More young Americans are making the choice to go “no contact” with family members over political, religious or personal disagreements.
According to family sociologist Karl Pillemer, who conducted a study on this trend in 2019, nearly 27% of Americans are estranged from a relative, with most reporting they made the break in their 20s. Viral videos and social media posts show people sharing their stories about distancing themselves from relatives they see as toxic, pushing “no contact” into the mainstream. Experts have begun to refer to this as the “estrangement movement.”

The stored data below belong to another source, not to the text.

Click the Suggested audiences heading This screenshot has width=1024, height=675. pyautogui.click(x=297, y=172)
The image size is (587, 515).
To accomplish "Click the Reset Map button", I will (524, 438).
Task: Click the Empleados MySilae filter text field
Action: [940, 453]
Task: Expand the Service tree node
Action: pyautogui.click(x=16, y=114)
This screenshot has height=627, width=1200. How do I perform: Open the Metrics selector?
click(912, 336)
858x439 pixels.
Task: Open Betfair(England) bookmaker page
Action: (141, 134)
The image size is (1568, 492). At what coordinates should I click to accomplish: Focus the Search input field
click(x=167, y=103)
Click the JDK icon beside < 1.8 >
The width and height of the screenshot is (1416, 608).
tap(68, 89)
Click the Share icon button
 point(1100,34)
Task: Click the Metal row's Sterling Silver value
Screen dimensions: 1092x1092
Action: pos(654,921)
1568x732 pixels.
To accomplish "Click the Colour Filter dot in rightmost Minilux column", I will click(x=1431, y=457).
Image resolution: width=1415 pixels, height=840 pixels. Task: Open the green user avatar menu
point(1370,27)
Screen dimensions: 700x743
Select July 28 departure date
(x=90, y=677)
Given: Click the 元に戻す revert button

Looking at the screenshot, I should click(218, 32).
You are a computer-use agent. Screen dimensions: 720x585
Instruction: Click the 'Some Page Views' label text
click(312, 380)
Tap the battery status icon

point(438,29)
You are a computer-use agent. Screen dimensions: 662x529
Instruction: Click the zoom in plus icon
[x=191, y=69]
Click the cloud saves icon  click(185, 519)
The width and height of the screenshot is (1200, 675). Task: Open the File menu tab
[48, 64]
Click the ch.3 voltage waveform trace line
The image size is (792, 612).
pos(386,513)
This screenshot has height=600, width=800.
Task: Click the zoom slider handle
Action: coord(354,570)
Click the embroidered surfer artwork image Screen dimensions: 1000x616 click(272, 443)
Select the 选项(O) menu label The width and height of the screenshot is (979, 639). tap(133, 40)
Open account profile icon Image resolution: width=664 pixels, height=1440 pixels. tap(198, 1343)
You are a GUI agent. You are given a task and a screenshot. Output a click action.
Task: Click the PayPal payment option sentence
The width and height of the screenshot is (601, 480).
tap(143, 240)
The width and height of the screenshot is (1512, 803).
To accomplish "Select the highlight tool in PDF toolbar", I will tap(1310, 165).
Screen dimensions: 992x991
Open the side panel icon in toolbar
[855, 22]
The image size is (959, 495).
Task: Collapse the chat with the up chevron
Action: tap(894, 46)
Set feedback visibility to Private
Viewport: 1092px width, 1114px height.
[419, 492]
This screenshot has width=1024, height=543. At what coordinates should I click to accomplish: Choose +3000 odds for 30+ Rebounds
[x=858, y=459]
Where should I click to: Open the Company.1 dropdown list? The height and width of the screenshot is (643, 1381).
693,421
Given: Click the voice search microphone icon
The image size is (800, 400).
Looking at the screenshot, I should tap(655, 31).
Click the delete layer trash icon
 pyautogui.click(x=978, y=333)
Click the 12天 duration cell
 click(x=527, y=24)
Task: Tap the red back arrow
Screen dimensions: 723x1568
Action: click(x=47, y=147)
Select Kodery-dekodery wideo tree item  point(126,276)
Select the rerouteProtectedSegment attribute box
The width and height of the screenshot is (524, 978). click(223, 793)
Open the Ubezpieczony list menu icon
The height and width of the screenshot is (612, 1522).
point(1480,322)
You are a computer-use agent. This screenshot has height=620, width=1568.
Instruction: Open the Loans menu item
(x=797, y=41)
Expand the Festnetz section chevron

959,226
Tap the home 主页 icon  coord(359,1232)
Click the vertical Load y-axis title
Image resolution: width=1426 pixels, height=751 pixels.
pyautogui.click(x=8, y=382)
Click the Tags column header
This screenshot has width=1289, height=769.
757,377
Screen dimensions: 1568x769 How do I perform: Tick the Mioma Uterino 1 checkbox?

The shift is driven, in part, by new ideas around what counts as harmful or damaging behavior. Clinical psychologist Joshua Coleman notes that the definition of trauma has expanded in recent years, and as a result, many young people feel empowered to set firm boundaries to protect their mental health.
Critics, however, worry that “no contact” can be too extreme. Some view it as a sign of hyper-individualism or a quick fix to avoid hard conversations, labeling it as a move driven by a “me-first” culture.
Still, many experts believe that strained or difficult relationships could benefit from better boundaries as opposed to fully going “no contact” with a family member. As author Lysa TerKeurst explains, establishing a boundary is sometimes “the only fighting chance we have for navigating relational challenges in a productive and healthy way.”
“I believe one of the most loving things we can do for ourselves and others is to draw healthy boundaries,” she said. “Why? Because we all have emotional limitations. Just like spending that gets out of control can bankrupt a person’s finances, expending too much emotionally can bankrupt a person’s well-being.”